● KUTIPAN PILIHAN:
◇ ◇ ◇ ◇ ◇ ◇ ◇
Kamis, 09 Oktober 2008

KORUPSI SEBAGAI PENYAKIT JIWA

Oleh: AhmadTafsir

Siapa yang tidak mengenal kata korupsi? Kata ini amat terkenal akhir-akhir ini. Kata inilah yang menjadi salah satu penyebab utama krisis yang menghimpit kita sekarang.
Gampang sekali orang membuat perkiraan si A melakukan korupsi. Sering kita mendengar orang berkata “Saya tahu jumlah pendapatannya setiap bulan, ia tidak merangkap pekerjaan lain, saya tahu gaji pokoknya. Kok ia kaya sekali? Pasti ia melakukan korupsi.” “Saya tahu gaji bupati, saya tahu ia tidak memiliki tambahan lain, tapi kok hidupnya mewah sekali, pasti ia korupsi.” Begitulah ocehan yang sering kita dengar. Korupsi memang ada sekalipun sulit dibuktikan. Berikut sedikit analisis tentang korupsi.
◇ ◇ ◇ ◇ ◇ ◇ ◇
● TUGAS SINGKAT A: Sebutkan semua hal yang disebut langsung setelah frasa "saya tahu" dalam teks tentang korupsi.
● TUGAS SINGKAT B: Salin bagian teks tentang korupsi dari "Siapa yang tidak" sampai "analisis tentang korupsi." tanpa mengubah satu kata pun.

● DATA TERSEDIA:
◇ ◇ ◇ ◇ ◇ ◇ ◇
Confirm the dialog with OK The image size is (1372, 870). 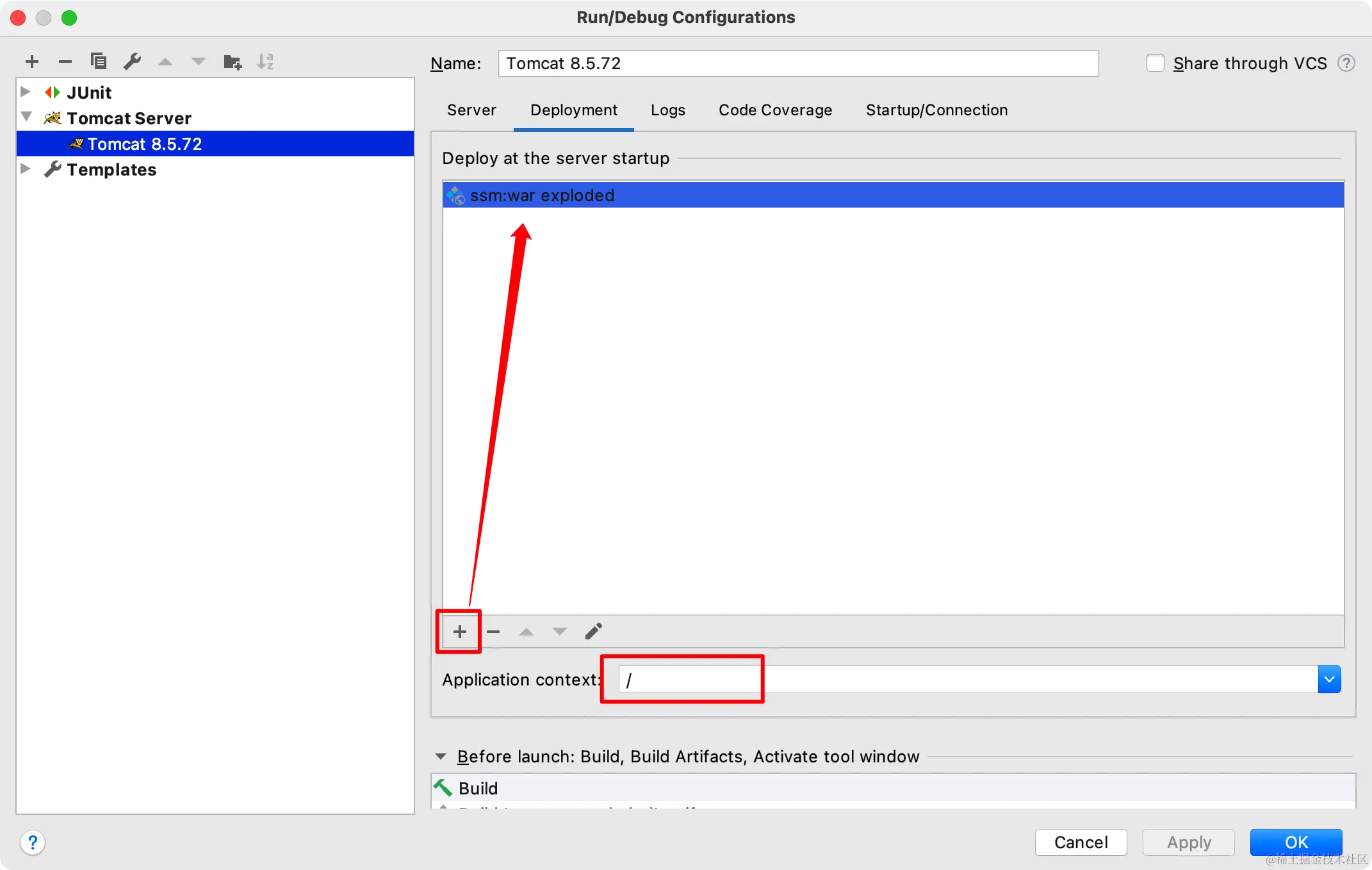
◇ ◇ ◇ ◇ ◇ ◇ ◇
● JAWABAN LENGKAP A:
- jumlah pendapatannya setiap bulan
- gaji pokoknya
- gaji bupati
- ia tidak memiliki tambahan lain

● JAWABAN LENGKAP B:
Siapa yang tidak mengenal kata korupsi? Kata ini amat terkenal akhir-akhir ini. Kata inilah yang menjadi salah satu penyebab utama krisis yang menghimpit kita sekarang.
Gampang sekali orang membuat perkiraan si A melakukan korupsi. Sering kita mendengar orang berkata “Saya tahu jumlah pendapatannya setiap bulan, ia tidak merangkap pekerjaan lain, saya tahu gaji pokoknya. Kok ia kaya sekali? Pasti ia melakukan korupsi.” “Saya tahu gaji bupati, saya tahu ia tidak memiliki tambahan lain, tapi kok hidupnya mewah sekali, pasti ia korupsi.” Begitulah ocehan yang sering kita dengar. Korupsi memang ada sekalipun sulit dibuktikan. Berikut sedikit analisis tentang korupsi.